Faelan just earned his 1st UD leg, 1st place and his first time in the ring. He has not been trained much due to an injury but I have training stuff in the car. He came along for the ride, Sunfire's Barb and Mike convinced me to give it a try (michelle gave me encouragement too) what wonderful people and one awesome dog


----------



## Vhuynh2 (Feb 13, 2012)

Wow great job!! That's amazing!!


Sent from Petguide.com App


----------



## inge (Sep 20, 2009)

Congratulations!


----------



## Megora (Jun 7, 2010)

Congrats Sharon<:

You realize you have to pose him with his blue ribbon and get us a picture of the sweet guy<:


----------



## Rainheart (Nov 28, 2010)

Wow, congratulations, that's awesome news!!


----------



## hotel4dogs (Sep 29, 2008)

Huge congratulations! What a good boy!


----------



## dogloverforlife (Feb 17, 2013)

Congrats!


Sent from Petguide.com Free App


----------



## hollyk (Feb 21, 2009)

Woohoo!

I don't know how many times I have been told "Trust your dog".

Congrats.


----------



## AmberSunrise (Apr 1, 2009)

Here you go Kate - the unofficial shot. Yes, I have an official pic coming as well but that will be a few weeks.


----------



## OnMyWay2MyDreams (Feb 13, 2011)

Awesome job!
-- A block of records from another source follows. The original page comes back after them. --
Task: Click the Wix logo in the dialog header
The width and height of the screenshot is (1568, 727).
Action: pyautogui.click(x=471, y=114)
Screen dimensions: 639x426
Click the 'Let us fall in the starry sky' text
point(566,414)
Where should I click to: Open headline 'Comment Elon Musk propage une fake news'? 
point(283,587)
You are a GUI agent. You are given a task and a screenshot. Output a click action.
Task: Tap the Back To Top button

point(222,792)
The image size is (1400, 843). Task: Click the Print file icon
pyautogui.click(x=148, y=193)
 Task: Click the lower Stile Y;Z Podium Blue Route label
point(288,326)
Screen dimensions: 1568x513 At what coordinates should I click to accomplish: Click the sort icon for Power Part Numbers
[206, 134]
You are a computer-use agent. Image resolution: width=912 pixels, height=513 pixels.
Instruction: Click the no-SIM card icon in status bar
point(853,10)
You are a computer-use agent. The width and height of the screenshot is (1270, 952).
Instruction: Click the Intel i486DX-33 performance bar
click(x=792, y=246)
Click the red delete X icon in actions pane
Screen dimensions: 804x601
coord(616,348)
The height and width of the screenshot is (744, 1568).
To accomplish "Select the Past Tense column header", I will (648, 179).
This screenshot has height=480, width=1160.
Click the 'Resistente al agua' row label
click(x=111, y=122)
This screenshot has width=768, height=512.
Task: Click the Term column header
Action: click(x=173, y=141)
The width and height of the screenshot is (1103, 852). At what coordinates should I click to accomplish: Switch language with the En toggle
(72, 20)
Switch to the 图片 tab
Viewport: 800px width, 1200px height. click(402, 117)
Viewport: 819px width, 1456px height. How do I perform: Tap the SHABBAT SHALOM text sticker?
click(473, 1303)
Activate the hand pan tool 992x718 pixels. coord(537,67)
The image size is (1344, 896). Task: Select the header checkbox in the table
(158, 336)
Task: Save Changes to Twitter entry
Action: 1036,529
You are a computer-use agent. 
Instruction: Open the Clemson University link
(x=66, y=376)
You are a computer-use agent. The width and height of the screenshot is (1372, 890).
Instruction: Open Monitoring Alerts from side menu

He must be one smart dog!


----------



## Hombrespop (Sep 3, 2012)

You obviously have to have a decent dog to work with BUT the congrats in my opinion have to go to the handler-trainer so congrats Sharon job very well done!


Sent from Petguide.com App


----------



## Sally's Mom (Sep 20, 2010)

Nice going. I remember attaining my UD,title with dear sweet,,Laney. So many ways to mess up. congrats!! To both dogs and you!!!


----------



## TheZ's (Jun 13, 2011)

Congratulations to you and Faelen. It's been a very successfulfew days for you and your crew.


----------



## Nairb (Feb 25, 2012)

Very well done!


----------



## AmberSunrise (Apr 1, 2009)

Grins - received a congratulatory eMail that mentioned Faelan was the only Utility pass in UA or UB from the 3 day set of trials  Nah, not proud at all LOL


----------



## Titan1 (Jan 19, 2010)

So glad you listened. I KNEW you guys would rock it! You are so prepared I figured he would be okay. Glad you had the articles in the Xterra! Big congrats to you both!


----------



## TheZ's (Jun 13, 2011)

Sunrise said:


> Grins - received a congratulatory eMail that mentioned Faelan was the only Utility pass in UA or UB from the 3 day set of trials  Nah, not proud at all LOL


Now that is something to be proud of.


----------



## coaraujo (Nov 2, 2012)

Congratulations!!! What a team you two make


----------



## Lucky Penny (Nov 13, 2011)

Wonderful job!!!!!


----------



## Augie's Mom (Sep 28, 2007)

Congrats, that's amazing!!


----------